How Adam Gadahn, a heavy metal rock enthusiast from a small Southern California town, became Azzam the American, a leading propagandist and the highest-ranked American in al Qaeda’s terror hierarchy, is one of the stranger odysseys of the global war on terror, an odyssey that ended abruptly earlier this year when Gadahn was reportedly killed by a U.S. drone strike in the remote border region between Afghanistan and Pakistan.
The 37-year-old Gadahn, the first American to be charged with treason in more than 50 years, was killed by an American drone strike, President Obama confirmed Thursday, in a January CIA attack that was not even targeting the long-wanted terrorist. At the time of his death, he was on the FBI’s Most Wanted list, and the State Department was offering a $1 million reward for his capture.
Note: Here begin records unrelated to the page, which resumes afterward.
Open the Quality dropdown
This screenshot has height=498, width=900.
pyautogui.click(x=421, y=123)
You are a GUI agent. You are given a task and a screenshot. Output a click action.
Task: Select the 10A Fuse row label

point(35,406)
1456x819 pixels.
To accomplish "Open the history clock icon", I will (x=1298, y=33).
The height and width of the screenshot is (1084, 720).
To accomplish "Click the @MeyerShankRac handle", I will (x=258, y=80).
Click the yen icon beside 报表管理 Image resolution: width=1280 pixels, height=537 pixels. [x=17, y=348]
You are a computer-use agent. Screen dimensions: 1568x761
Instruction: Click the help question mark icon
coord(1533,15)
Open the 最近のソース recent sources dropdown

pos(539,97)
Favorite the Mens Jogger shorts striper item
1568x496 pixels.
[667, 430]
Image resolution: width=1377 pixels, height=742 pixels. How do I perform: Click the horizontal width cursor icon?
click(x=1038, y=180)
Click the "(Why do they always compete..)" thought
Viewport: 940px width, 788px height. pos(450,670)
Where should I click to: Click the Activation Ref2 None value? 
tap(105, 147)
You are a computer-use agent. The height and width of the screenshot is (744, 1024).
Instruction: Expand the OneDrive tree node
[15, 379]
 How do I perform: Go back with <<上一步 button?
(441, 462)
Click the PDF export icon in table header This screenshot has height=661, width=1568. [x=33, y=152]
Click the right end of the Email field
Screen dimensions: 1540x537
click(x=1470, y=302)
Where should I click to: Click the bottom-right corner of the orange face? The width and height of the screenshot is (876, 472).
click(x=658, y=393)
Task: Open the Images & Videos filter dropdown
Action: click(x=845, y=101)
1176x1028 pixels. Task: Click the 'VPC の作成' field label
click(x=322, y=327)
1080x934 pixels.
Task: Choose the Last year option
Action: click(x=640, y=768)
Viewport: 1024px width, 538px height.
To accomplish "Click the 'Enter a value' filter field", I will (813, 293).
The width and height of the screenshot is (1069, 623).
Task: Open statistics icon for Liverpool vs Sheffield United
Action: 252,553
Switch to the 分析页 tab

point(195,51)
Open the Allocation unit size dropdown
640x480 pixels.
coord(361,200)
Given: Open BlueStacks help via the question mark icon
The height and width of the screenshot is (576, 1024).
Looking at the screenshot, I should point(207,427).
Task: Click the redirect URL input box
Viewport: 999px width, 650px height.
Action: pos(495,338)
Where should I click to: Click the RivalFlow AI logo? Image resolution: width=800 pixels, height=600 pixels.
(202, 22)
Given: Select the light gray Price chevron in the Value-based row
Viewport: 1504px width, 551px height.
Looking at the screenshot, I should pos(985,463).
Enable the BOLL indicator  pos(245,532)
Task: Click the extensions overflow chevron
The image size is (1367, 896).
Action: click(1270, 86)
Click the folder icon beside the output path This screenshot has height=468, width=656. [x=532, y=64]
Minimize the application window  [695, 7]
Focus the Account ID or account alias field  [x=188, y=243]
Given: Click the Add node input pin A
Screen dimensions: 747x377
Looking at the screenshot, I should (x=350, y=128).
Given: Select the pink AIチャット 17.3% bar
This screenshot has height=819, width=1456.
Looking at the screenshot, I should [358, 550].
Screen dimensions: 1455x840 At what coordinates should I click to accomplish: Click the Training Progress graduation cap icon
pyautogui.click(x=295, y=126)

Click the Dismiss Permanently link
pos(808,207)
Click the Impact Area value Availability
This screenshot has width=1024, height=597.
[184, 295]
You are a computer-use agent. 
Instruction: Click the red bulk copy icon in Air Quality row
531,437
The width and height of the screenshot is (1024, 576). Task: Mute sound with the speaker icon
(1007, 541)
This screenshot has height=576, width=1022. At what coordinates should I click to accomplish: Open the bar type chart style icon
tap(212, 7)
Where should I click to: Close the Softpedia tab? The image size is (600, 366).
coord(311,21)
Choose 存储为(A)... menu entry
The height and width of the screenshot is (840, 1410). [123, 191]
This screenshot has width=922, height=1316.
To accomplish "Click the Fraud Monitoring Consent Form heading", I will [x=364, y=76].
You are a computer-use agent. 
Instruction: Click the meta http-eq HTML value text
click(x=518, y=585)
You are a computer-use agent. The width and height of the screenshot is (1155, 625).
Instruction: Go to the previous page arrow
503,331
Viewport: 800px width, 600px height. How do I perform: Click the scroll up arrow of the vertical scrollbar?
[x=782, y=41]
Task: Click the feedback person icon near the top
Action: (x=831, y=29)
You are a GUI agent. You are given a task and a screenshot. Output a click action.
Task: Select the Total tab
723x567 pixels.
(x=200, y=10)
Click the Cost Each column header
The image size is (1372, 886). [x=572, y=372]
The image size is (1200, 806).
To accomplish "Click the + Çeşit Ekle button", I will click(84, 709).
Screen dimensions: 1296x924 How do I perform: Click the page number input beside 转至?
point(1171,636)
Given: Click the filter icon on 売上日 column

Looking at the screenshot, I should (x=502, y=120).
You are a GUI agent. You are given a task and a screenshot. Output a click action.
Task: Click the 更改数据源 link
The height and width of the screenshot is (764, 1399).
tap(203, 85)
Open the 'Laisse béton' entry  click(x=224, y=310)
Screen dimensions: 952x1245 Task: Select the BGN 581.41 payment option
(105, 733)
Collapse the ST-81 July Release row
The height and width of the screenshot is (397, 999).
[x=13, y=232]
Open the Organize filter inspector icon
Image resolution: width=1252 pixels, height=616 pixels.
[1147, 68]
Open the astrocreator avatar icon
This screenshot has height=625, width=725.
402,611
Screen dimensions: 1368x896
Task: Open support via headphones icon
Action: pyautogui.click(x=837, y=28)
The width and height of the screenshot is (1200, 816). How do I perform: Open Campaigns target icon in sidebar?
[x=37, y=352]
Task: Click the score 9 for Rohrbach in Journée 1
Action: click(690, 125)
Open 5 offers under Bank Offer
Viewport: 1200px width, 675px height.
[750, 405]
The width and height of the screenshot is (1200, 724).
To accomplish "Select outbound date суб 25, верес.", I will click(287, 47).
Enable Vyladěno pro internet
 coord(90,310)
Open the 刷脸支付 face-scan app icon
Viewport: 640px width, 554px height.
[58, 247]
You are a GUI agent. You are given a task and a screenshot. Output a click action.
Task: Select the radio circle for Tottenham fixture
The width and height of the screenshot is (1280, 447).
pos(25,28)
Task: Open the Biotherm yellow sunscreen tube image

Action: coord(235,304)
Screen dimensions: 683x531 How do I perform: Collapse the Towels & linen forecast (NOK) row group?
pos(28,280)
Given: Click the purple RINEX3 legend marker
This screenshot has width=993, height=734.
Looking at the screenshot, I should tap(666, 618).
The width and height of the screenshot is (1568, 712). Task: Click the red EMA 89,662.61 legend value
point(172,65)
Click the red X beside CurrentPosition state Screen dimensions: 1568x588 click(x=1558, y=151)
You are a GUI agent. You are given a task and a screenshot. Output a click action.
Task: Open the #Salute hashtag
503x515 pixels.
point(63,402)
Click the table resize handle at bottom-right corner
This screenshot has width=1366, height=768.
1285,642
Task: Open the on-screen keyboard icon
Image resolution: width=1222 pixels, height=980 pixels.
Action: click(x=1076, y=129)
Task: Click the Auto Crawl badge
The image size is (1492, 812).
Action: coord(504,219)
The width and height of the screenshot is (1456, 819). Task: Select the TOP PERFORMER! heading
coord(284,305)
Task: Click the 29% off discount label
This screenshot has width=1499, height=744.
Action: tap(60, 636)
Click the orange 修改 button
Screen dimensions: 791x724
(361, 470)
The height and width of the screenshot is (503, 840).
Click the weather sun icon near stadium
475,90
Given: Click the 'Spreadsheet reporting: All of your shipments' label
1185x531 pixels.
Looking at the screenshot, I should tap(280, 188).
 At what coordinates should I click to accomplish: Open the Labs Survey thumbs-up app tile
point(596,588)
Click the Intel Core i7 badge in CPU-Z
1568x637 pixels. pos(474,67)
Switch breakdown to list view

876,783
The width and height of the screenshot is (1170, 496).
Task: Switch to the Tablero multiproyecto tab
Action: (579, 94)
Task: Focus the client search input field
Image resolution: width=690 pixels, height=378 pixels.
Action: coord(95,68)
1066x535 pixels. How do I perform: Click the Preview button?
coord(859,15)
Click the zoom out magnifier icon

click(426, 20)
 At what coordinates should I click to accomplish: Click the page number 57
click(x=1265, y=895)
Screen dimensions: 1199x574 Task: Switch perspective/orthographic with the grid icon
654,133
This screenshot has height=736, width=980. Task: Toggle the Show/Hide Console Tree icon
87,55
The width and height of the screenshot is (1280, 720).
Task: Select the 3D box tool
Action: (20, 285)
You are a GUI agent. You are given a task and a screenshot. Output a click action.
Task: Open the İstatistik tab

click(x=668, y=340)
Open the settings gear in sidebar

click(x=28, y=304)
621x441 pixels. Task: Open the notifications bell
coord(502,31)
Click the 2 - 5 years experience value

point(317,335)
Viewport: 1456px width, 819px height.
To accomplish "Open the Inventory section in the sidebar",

It was a long, strange journey that put Gadahn in the crosshairs of the U.S. drone.
He was born Adam Yahiye Gadahn in Oregon and reared in Winchester, California. His grandfather was Jewish and, as a boy, he displayed no signs he was attracted to a violently anti-American terror movement.
In 1995, at 17, he moved in with his grandparents in Santa Ana, California, and converted to Islam at the Islamic Society of Orange County shortly afterward. He became radicalized while studying with a small group of young fundamentalists who targeted the mosque’s chairman, Haitham Bundakji, whom they referred to as “Danny the Jew” for his penchant for wearing Western-style clothes and being friendly with Jews.
Three years after his conversion, in 1998, Gadahn traveled to Pakistan and married a Muslim woman, who bore him at least one child. He told family and friends that he was going there to become a journalist in the Karachi region, but he was soon handling propaganda and media duties for al Qaeda, with his perfect command of idiomatic American English making him stand out clearly among the group’s senior ranks.